Replicated PostgreSQL with pgpool2

(2014-08-31)

I run multiple web services, mostly related to i3wm.org. All of them use PostgreSQL as their database, so the data that is stored in that PostgreSQL database is pretty important to me and the users of these services.

Since a while now, I have been thinking about storing that data in a more reliable way. Currently, it is stored on a single server, and is backed up to two different locations (one on-site, one off-site) every day. The server in question has a RAID-1 of course, but still: the setup implies that if that one server dies, the last backup may be about a day old in the worst case, and also it could take me significant time to get the services back up.

The areas in which I’d like to improve my setup are thus:

  1. Durability: In case the entire server dies, I want to have an up-to-date copy of all data.
  2. Fault tolerance: In case the entire server dies, I want to be able to quickly switch to a different server. A secondary machine should be ready to take over, albeit not fully automatically because fully automatic solutions typically are either fragile or require a higher number of servers than I’m willing to afford.
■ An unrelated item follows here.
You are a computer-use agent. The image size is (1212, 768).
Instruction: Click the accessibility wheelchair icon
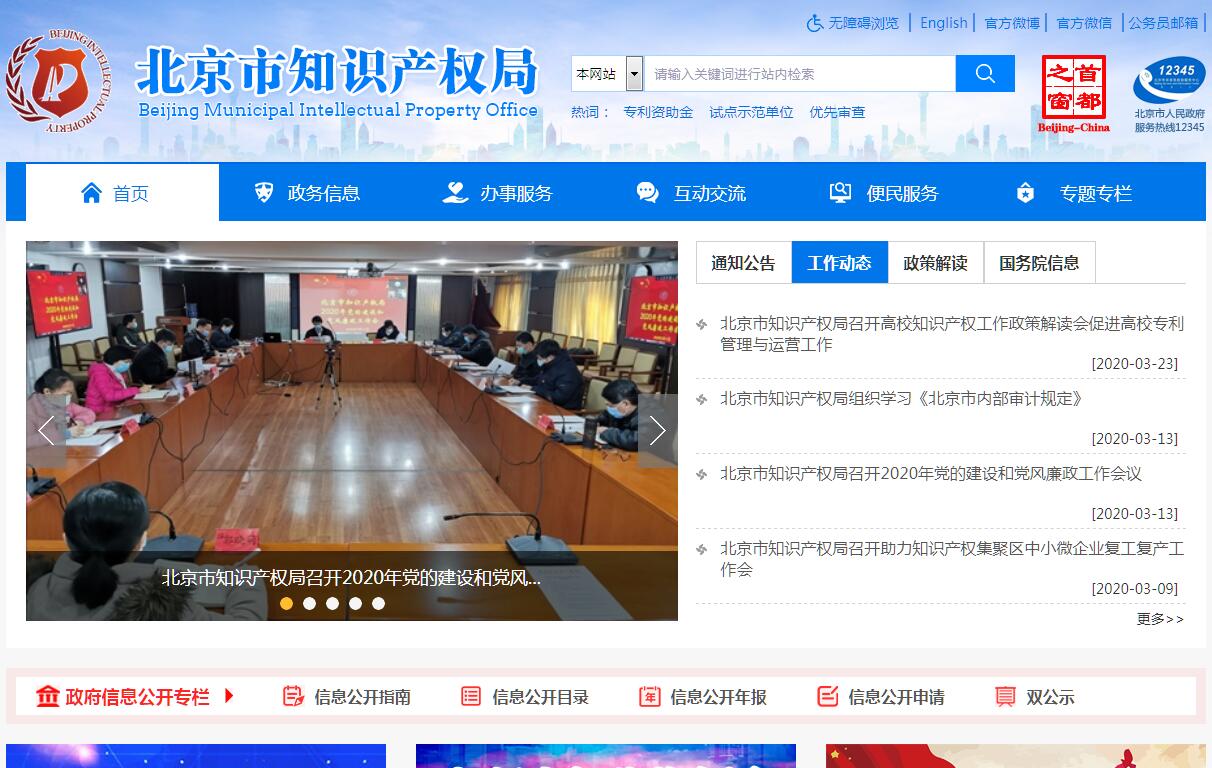[x=815, y=23]
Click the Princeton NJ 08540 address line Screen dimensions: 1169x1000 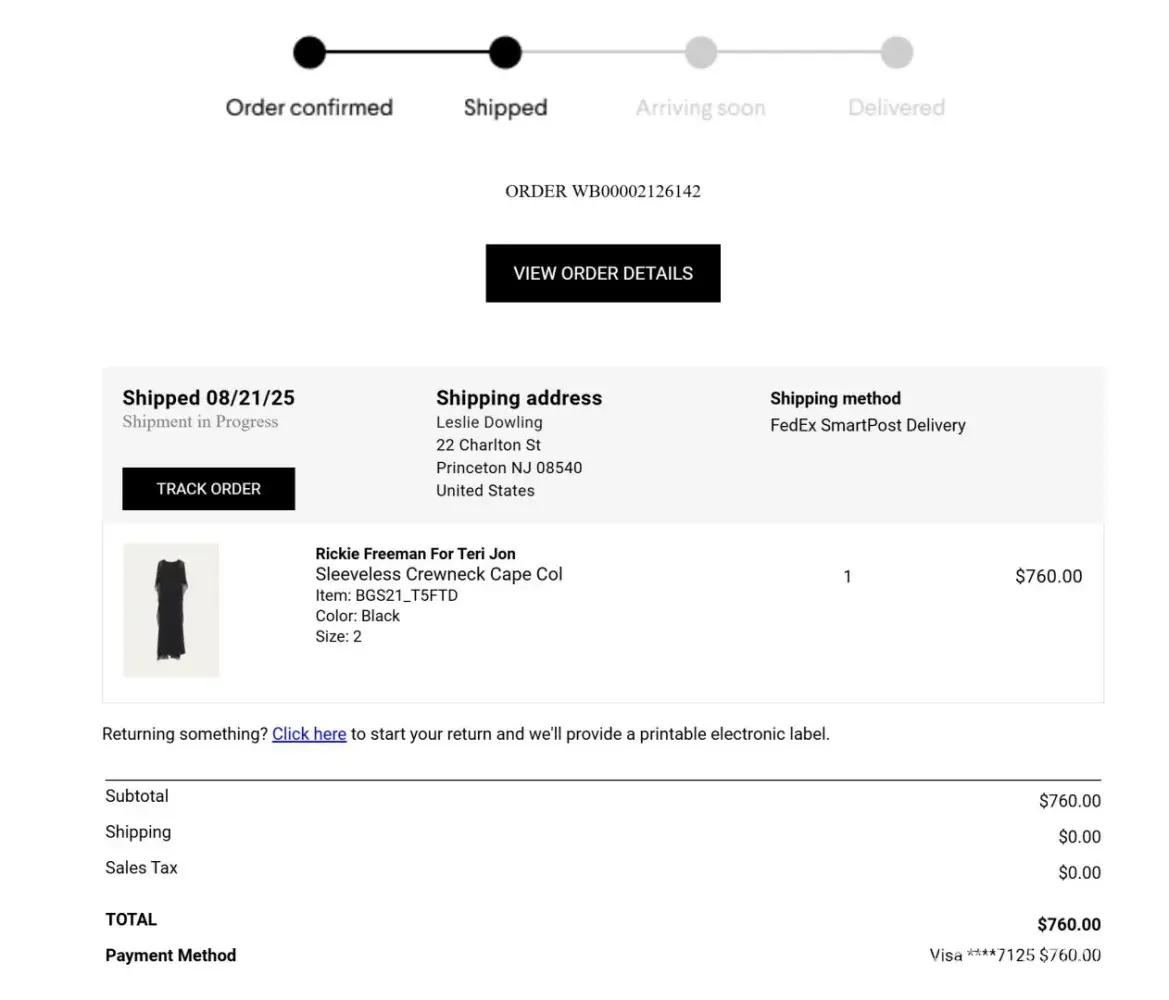(509, 467)
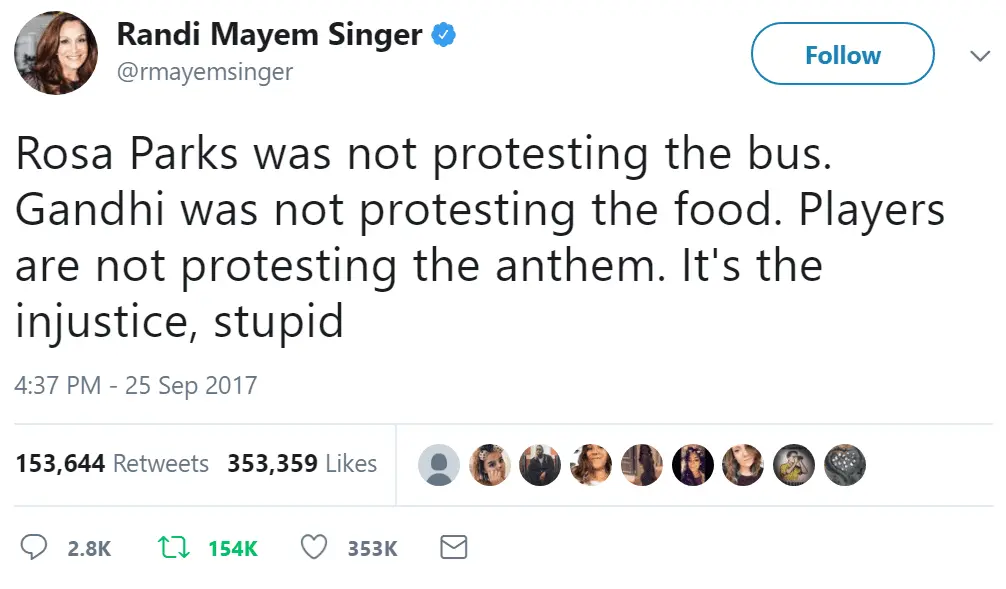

For PostgreSQL, there are various settings and additional programs that you can use which will provide you with some sort of clustering/replication. There is an overview in the PostgreSQL wiki (“Replication, Clustering, and Connection Pooling”). My solution of choice is pgpool2 because it seems robust and mature (yet under active development) to me, it is reasonably well documented and I think I roughly understand what it does under the covers.

The plan

I have two servers, located in different data centers, that I will use for this setup. The number of servers does not really matter, meaning you can easily add a third or fourth server (increasing latency with every server of course). However, the low number of servers places some restrictions on what we can do. As an example, solutions that involve global consistency based on paxos/raft quorums will not work with only two servers. As a consequence, master election is out of the question and a human will need to do the actual failover/recovery.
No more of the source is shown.